When you say “to the nearest hz” though…hmmm, I would have thought the accuracy is +/-0.5 hz then. And the difference between C0 and c#0 is only 1.0 hz.

In any case, thanks for the discussion. I’m interested in trying to write my own plugin later on.

Guitar. For the low E, bending the note by a couple of hz is easy to hear.

And the errors could add up. An interval can of course be off by up to twice the error. This adds to any other errors, for example because we a using equal temperament.

Worth noting that with real-world sounds, there are always harmonics present. Although the frequency resolution of FFT gets progressively worse at lower frequencies, for many sounds it can be expected that the first harmonic will be exactly double the frequency of the fundamental. In terms of “pitch”, a more accurate estimate may be made by looking at the harmonics.

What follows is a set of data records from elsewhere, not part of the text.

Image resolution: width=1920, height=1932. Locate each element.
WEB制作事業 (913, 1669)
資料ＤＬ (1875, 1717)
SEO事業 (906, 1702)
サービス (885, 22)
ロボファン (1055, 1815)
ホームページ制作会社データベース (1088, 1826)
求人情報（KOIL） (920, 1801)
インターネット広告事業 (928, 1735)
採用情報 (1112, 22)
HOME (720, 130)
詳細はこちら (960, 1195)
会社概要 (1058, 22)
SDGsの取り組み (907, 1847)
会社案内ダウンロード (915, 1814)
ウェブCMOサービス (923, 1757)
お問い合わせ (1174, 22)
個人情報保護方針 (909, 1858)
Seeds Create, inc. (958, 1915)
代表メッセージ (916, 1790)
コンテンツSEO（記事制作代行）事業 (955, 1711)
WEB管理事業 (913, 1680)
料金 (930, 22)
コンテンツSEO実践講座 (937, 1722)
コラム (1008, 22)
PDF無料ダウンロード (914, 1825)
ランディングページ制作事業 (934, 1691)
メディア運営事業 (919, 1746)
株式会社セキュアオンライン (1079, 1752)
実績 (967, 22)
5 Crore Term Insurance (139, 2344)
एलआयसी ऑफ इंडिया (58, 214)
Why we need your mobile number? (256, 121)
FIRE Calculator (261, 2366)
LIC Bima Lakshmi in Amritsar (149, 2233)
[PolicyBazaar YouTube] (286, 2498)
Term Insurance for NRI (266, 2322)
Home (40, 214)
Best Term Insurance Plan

Example, in this spectrum the fundamental shows 83 Hz. Given the “Size” of 8192 samples and a sample rate of 44100 Hz, that figure lies between 80.749512 Hz and 86.132812 Hz, and the interpolated estimate is 83 Hz Here is the relevant part of the data (exported from Plot Spectrum):

```
64.599609 -50.531769
69.982910 -46.574673
75.366211 -32.057095
80.749512 -22.215677
86.132812 -24.367990
91.516113 -40.745335
96.899414 -50.853859
```

Looking at the first harmonic, the interpolated estimate is 164 Hz. Here is the data:

```
139.965820 -50.730862
145.349121 -48.354359
150.732422 -44.920811
156.115723 -34.589748
161.499023 -19.850306
166.882324 -18.712814
172.265625 -29.874290
177.648926 -45.561481
183.032227 -50.346607
```

Taking a naive approximation that the true value is somewhere between the mid-points of the adjacent bins, at 83 Hz, a range of +/- 2.6 Hz represents +/- 39.6 cents, but for the first harmonic, the accuracy improves to +/- 27.9 cents. If I recall correctly, Plot Spectrum uses cubic interpolation, so the approximation will actually be much better than this, but the same principle applies, that the first harmonic value is likely to be a better approximation than the fundamental.